Interestingly enough the property of salt water to absorb moisture is the reason some folks like salt water only to rinse teak.

Fiberglass on the other hand starts to loose its shine unless you you rinse with fresh.


----------



## Wulf (Nov 10, 2013)

Clutter is always a big challenge. We managed ours while living aboard our little Alberg 30 by going through most of our "stuff" twice a year. If not safety related or spares or tools the question was...did we use it in the past 12 months. If yes, put it back. If no why do we still have it? You'd be surprised how much needless stuff this eliminates.


----------



## safira (May 10, 2010)

Excellent input on the saltwater items and the clutter aspects .... I use saltwater for washing dishes and showering with a fresh water rinse and I am still doing good ... so I would say yes .... I also use a solar fresh water distiller and do not have the problem with using battery life for making fresh water .... the solar distiller will make 2 gals up to 10 gallons of fresh water a day .... one of the best little toys I have made for the boat ...


----------



## olysux (Feb 17, 2014)

good info


----------



## ChristinaM (Aug 18, 2011)

Has anyone tried a garden sprayer to rinse out a (thick double) dog's coat? I'm wondering if a solar shower might work better for that even though it would use a bit more water.


----------



## safira (May 10, 2010)

Work together with everything you have and figure out better ways to use what you have onboard ... when you start thinking about it see how many things you can do with the same item ...
I always catch or apprehend if you like, a few lizards each year ... the anoles (push-up lizards) or gecko's ( not for insurance purposes) ... these are the best bug controllers I have ever found for a boat ...

another item that may interest people is the sand nats (aka ... flying teeth) ... how do you keep them from biting?

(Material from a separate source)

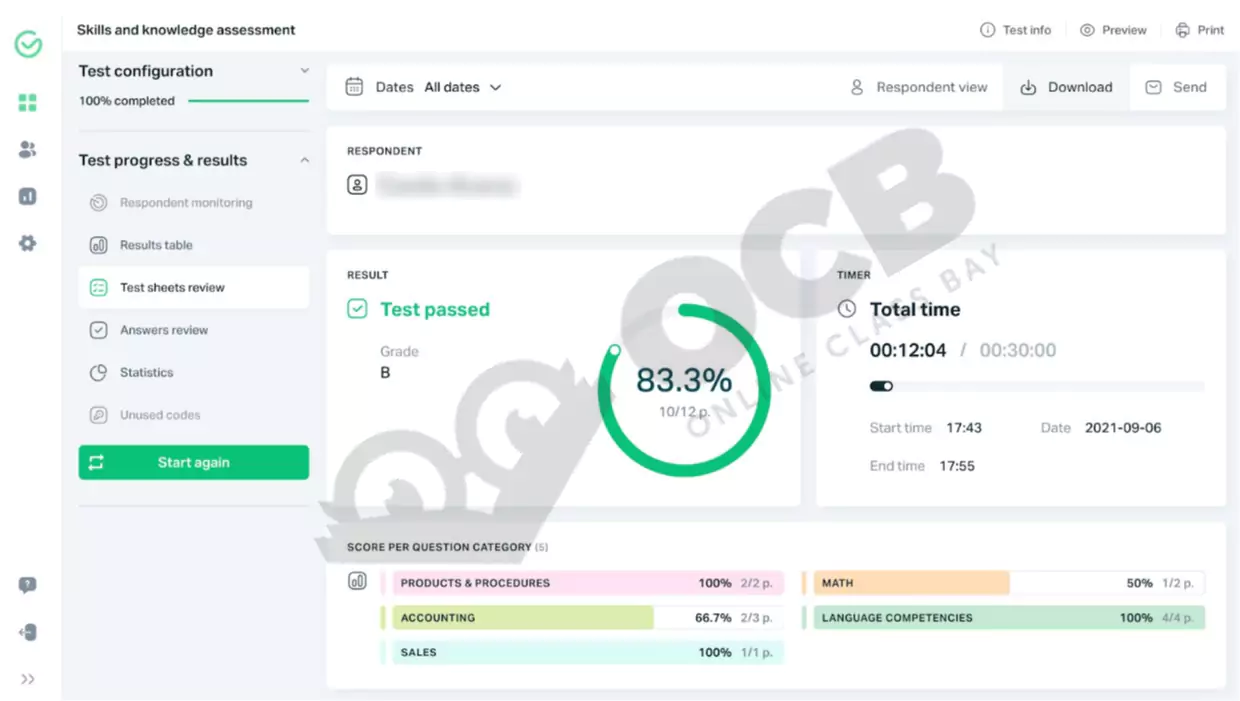This screenshot has height=701, width=1240.
Task: Click the total time progress bar
Action: tap(1036, 386)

You can use all the bug repellents for sale and go broke each year or you can try this for just a few bucks ... go to a dollar store and purchase some antiseptic mouthwash and dilute it 50/50 with water in a spray bottle .... it keeps the little buggers at bay for hours ....

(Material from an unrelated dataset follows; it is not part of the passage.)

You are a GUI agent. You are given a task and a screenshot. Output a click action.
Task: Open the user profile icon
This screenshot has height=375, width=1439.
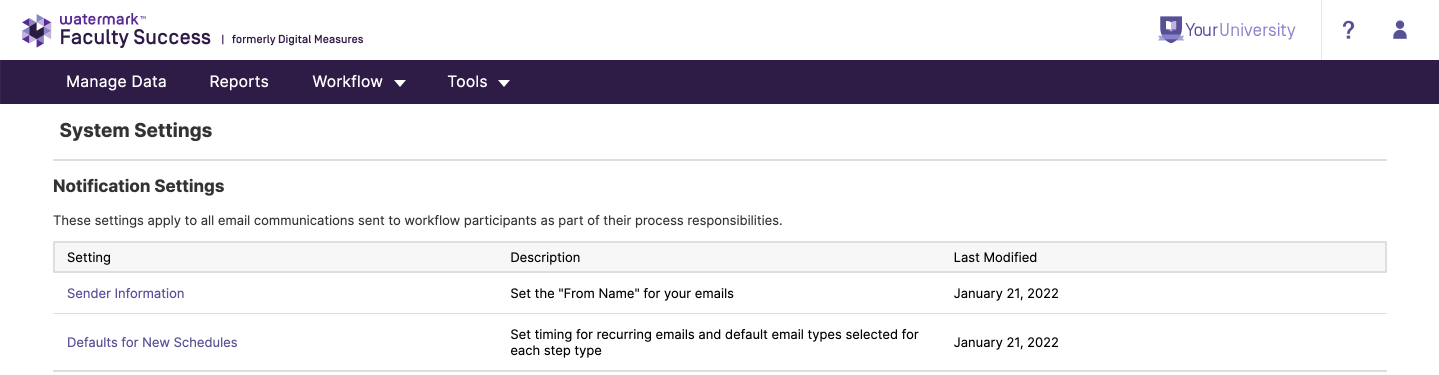click(x=1400, y=30)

If you have other tips lets hear them


----------



## safira (May 10, 2010)

Does anyone have recipe's or have interest in pickling fish?


----------



## Nostrodamus (Mar 21, 2013)

I think what you are doing is a great thing. I love writing myself and will help any writer where I can.

Can I just add a word of caution.

You mention you have been looking through this and other forums. I would be careful as I don't know how you stand with copy write on threads. Is it public domain or does it belong to the forum owner.

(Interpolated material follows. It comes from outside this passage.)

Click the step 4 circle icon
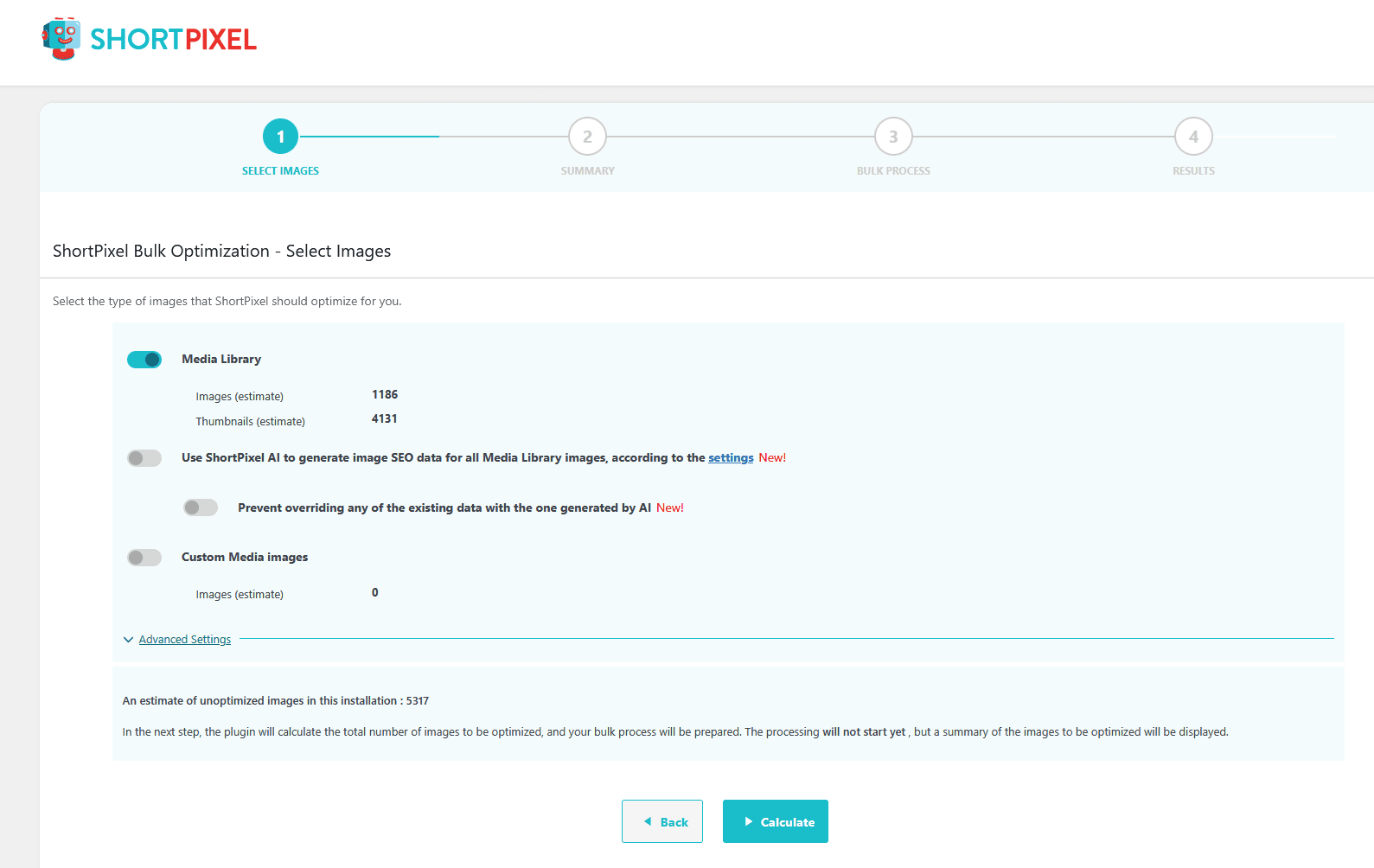The width and height of the screenshot is (1374, 868). [x=1193, y=137]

It may be better to message the people concerned and ask them if you can use there posts.

Sorry to bring it up. I don't know the answer and it may be a good idea to clarify it before using ideas only for someone to object.

I am sure there is someone on here with a lot more knowledge than I who can answer this.

I really do wish you the best of luck as I know how much hard work goes into writing.


----------